MF giraffes and stuff

From: Diana McPartlin (yummy@netfront.net)
Date: Wed Jul 12 2000 - 14:52:56 BST


Squad,

And the question was: it the MOQ science or emotivism?

But before answering I'd like to go back and look at the context against
which Pirsig wrote Lila. Sorry if I'm covering old ground but it will help
sort things out in my mind.

The full title of the book is "Lila: An Inquiry into Morals". The subject of
morality is not some subtext or appendix to the book; it's absolutely what
the book is all about. Pirsig wrote the book because he was concerned about
what he calls the moral vacuum of our society.

It all stems back to the Enlightenment, which set us on a course away from
superstition and brought great advances in technology through the
application of logic. Reason became the new god, but it failed to find a
rational resolution to moral debates.

In the absence of a rational approach to morals, and because we're reluctant
to return to religion, we've largely resorted to emotivism - ie the claim
that moral judgments are simply expressions of personal preference. As
Struan's essay demonstrates, emotivism has been rejected as unsound
philosophically. Yet, practically, it still retains much of its power
because its alternative - moral reasoning - lacks the necessary fundamental
principles to give it a rational basis. You can condemn a murderer, for
example, based on the principle of the human right to life. While that may
be justified by consensus or tradition, it isn't justified by rationality.
So we're left with emotivism underpinning reason. We can never agree on the
truth or falsehood of values or a moral position because according to
emotivism there are no truths to be had. It is simply a matter of whether or
not one agrees or disagrees, approves or disapproves.

As the intellectual level has become dominant, the world has been redefined
as primarily a collection of rationally connected facts, and anything
outside of this objective world has been reduced to the somewhat unimportant
realm of subjectivity. Much of Lila deals with the problems this has
created: schools focused on exams instead of learning; anthropologists
forcing a scientific structure on human behavior; psychiatrists defining
sanity as social conformity; intellectuals trying to solve inner city
violence without the force of law.

In Alasdair MacIntyre's book "After Virtue", he shows how the environment
has created the certain specific character types. The key type is the
Bureaucratic Manager - the individual whose job it is to arrange the facts
in the most efficient manner possible in order to maximize resources. He's a
morally neutral character, this is the important point. He gets things done
through administration and procedure and he meets pre-specified and
measurable objectives. The other two types are: the Rich Aesthete who
existence is governed by the constant pursuit of pleasures, and the
Therapist, whose task is to keep the whole sorry show on the road. (The
Aesthetes and the Bureaucrats have professional shrinks, while the rest of
us have to make do with Oprah & co to massage away the meaninglessness of
life lived in a secular and materialist mode.)

Data listing –
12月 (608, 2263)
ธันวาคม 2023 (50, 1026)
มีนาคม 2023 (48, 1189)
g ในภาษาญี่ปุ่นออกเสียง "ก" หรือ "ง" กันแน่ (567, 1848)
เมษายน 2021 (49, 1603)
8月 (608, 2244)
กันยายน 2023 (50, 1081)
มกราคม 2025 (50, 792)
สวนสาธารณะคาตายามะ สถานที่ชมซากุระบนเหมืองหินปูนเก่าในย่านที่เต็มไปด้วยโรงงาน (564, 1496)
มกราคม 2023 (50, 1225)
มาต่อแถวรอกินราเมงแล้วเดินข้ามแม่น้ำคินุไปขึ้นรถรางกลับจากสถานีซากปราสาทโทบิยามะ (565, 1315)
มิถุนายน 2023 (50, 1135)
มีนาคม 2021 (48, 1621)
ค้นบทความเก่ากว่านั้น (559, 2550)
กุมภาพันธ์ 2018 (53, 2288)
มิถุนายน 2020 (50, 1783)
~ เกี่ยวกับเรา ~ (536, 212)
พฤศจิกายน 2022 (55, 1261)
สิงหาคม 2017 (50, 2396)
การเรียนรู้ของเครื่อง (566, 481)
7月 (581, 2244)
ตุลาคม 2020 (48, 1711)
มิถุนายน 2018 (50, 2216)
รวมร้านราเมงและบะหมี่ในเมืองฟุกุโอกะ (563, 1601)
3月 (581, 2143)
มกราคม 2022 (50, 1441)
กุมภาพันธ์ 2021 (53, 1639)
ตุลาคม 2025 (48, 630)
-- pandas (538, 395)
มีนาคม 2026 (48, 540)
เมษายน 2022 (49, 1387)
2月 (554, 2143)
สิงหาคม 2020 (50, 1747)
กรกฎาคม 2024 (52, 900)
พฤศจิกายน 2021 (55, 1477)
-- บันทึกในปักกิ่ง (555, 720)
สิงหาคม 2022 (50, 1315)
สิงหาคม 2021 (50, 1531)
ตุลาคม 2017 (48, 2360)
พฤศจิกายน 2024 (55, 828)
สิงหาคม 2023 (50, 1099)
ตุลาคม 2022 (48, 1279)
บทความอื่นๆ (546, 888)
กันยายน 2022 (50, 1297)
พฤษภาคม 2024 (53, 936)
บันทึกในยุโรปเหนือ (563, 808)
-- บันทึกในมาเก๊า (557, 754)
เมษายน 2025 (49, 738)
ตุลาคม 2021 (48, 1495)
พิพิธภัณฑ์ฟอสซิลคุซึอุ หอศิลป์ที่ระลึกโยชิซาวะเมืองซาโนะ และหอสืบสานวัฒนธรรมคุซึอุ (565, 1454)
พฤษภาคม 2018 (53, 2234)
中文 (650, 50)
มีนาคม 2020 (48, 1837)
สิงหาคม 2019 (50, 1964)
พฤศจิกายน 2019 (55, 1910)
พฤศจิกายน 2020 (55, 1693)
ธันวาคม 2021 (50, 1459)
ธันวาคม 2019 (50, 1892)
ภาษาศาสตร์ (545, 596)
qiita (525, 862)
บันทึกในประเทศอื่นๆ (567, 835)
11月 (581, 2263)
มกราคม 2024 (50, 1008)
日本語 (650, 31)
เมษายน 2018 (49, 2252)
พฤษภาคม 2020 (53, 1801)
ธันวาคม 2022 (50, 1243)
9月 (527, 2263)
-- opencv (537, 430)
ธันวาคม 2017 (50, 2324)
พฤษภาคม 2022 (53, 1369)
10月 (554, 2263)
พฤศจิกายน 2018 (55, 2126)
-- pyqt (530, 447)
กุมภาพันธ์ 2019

Task list –
• 1. Answer these questions about the post on Lila and emotivism:
(a) What is the full title of Pirsig's book?
(b) Which book by Alasdair MacIntyre does the post cite?
(c) Which character type does the post call the key type in that book?
• 2. Repeat the passage of the post on Lila and emotivism from "It all stems" up to and including "justified by rationality.".
• 3. Carry on the post on Lila and emotivism from the point where it stops.
The items are separate material, unrelated to the post on Lila and emotivism.

Task-by-task answers –
• 1.
(a) "Lila: An Inquiry into Morals"
(b) "After Virtue"
(c) The Bureaucratic Manager

• 2.
It all stems back to the Enlightenment, which set us on a course away from
superstition and brought great advances in technology through the
application of logic. Reason became the new god, but it failed to find a
rational resolution to moral debates.

In the absence of a rational approach to morals, and because we're reluctant
to return to religion, we've largely resorted to emotivism - ie the claim
that moral judgments are simply expressions of personal preference. As
Struan's essay demonstrates, emotivism has been rejected as unsound
philosophically. Yet, practically, it still retains much of its power
because its alternative - moral reasoning - lacks the necessary fundamental
principles to give it a rational basis. You can condemn a murderer, for
example, based on the principle of the human right to life. While that may
be justified by consensus or tradition, it isn't justified by rationality.

• 3.
This is the twentieth century lunacy that Pirsig's talking about. Not that
anyone's suggesting that there aren't people who rise above it, but Lila
attempts a general overview of the ills of the last century and as such I
think it's valid.

His solution is in two parts. The first is to go back to basics and look at
metaphysical assumptions.

When we talk about morals in the MOQ we're talking about a far wider range
of meaning than just the sort of things that bureaucrats leave to the church
to decide. If you accept the subject-object distinction between fact and
value then you're still playing their game, even if you don't agree with
them. But Pirsig traces his philosophy beyond that back to the Greeks,
especially Plato, and to Eastern philosophies, especially Zen.

If you pit reason and emotion against each other, then, in theory, the more
rational a person is, the less emotional they are and vice versa. This is
why Spock and Data are smarter than everyone else. But where is it written
that that must be so? Actually as Roz Picard and others have discovered when
emotions are disconnected in a person (usually as a result of an accident)
the result is not a super-rational being but a severely impaired one.
Patients without emotions behave less rationally, not more so.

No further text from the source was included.